Although numeracy is positively associated with intermediate outcomes such as self-efficacy and self-care, the relationship between diabetes numeracy and glycemic control is inconclusive (11). In one study, poorer glycemic control was found among African Americans with lower diabetes numeracy scores (12). Zaugg et al. (13) noted that higher diabetes-related numeracy was found among type 2 diabetes patients who received care from specialty diabetes centers managed by an endocrinologist or a diabetologist; however, the higher diabetes numeracy did not translate into improved glucose control measured by A1C values, indicating the possibility that independently low diabetes numeracy is not as closely associated to poor glycemic control as was found in other studies.
Food Insecurity
Food insecurity is defined by the U.S. Department of Agriculture (USDA) as “having limited availability of nutritionally adequate and safe foods or limited or uncertain ability to acquire acceptable foods in socially acceptable ways” (14).

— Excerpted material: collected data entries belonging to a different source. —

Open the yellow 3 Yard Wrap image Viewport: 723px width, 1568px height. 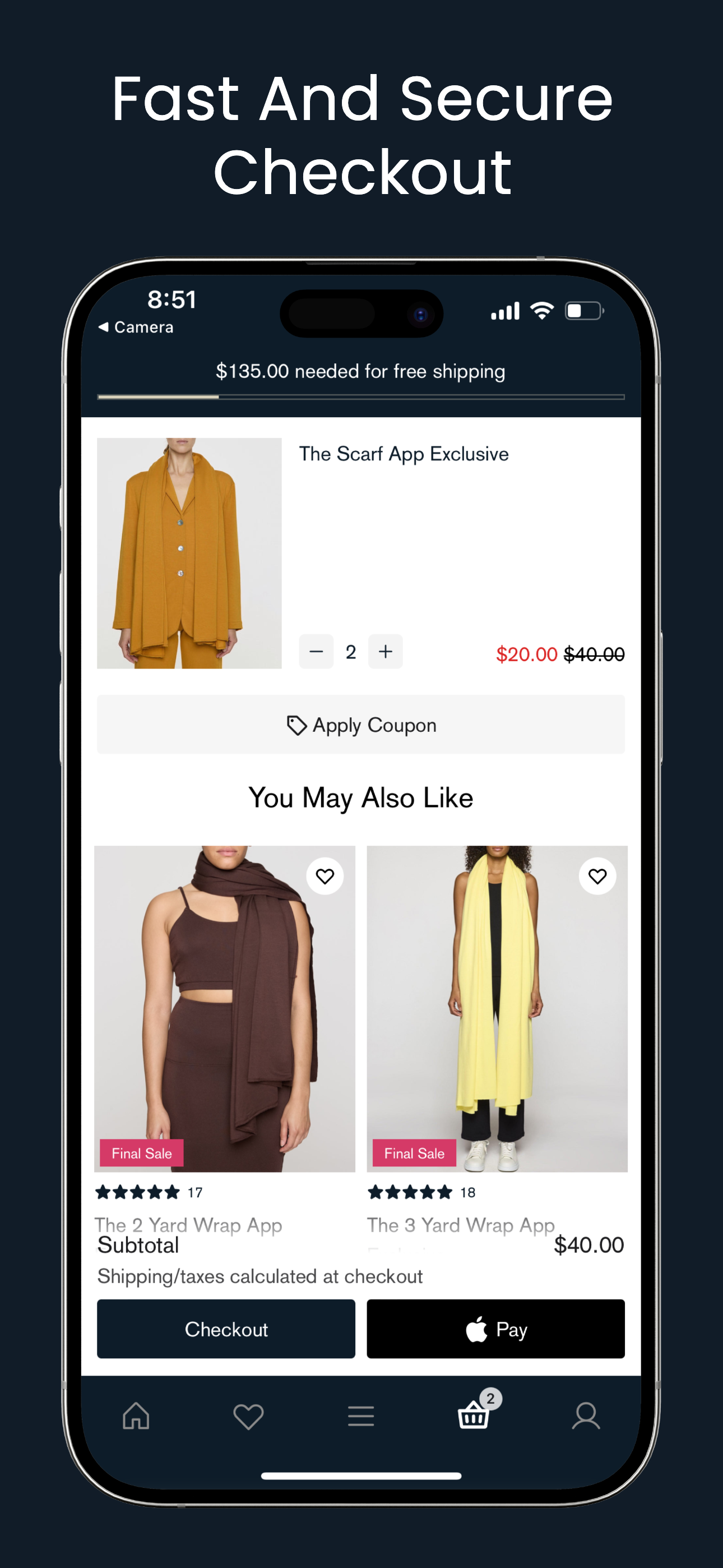(497, 1008)
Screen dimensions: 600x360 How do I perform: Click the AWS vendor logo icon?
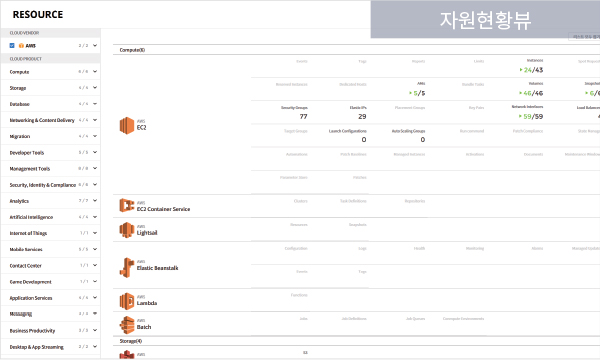tap(21, 46)
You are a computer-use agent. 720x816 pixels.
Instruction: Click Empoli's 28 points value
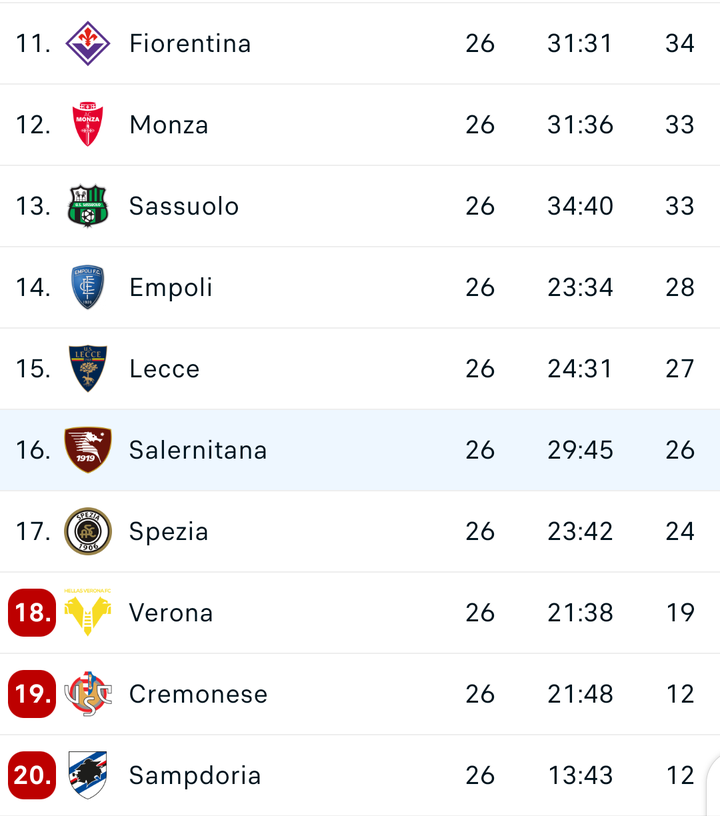pyautogui.click(x=679, y=287)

Individuals with food insecurity are more likely to report difficulties affording healthy food options (15). This issue is compounded by the fact that low-income communities have 75% fewer chain supermarkets than middle-income communities (16). Discriminatory pricing of food is a major issue, especially within minority communities, because non-chain supermarkets tend to be more expensive (17,18).
Household food insecurity increases the likelihood of being overweight or obese, increases the prevalence of diabetes by two to three times, and is correlated with higher A1C values (15,19,20). Food insecurity often forces individuals to purchase lower-quality, higher-calorie foods, possibly contributing to weight gain and poor control of type 2 diabetes (21,22). In a study of 711 participants, food-insecure participants’ mean A1C was 0.47% higher, in part because of poor diet adherence, poor self-management, and difficulty dealing with emotional distress (15). In the same study, food-insecure individuals were significantly more likely than food-secure individuals to have poor glycemic control, which was defined as A1C >8.5% (42 and 33%, respectively) (15). Furthermore, patients with food insecurity and diabetes are more likely to experience hyper- and hypoglycemic episodes, further complicating the management of diabetes (23).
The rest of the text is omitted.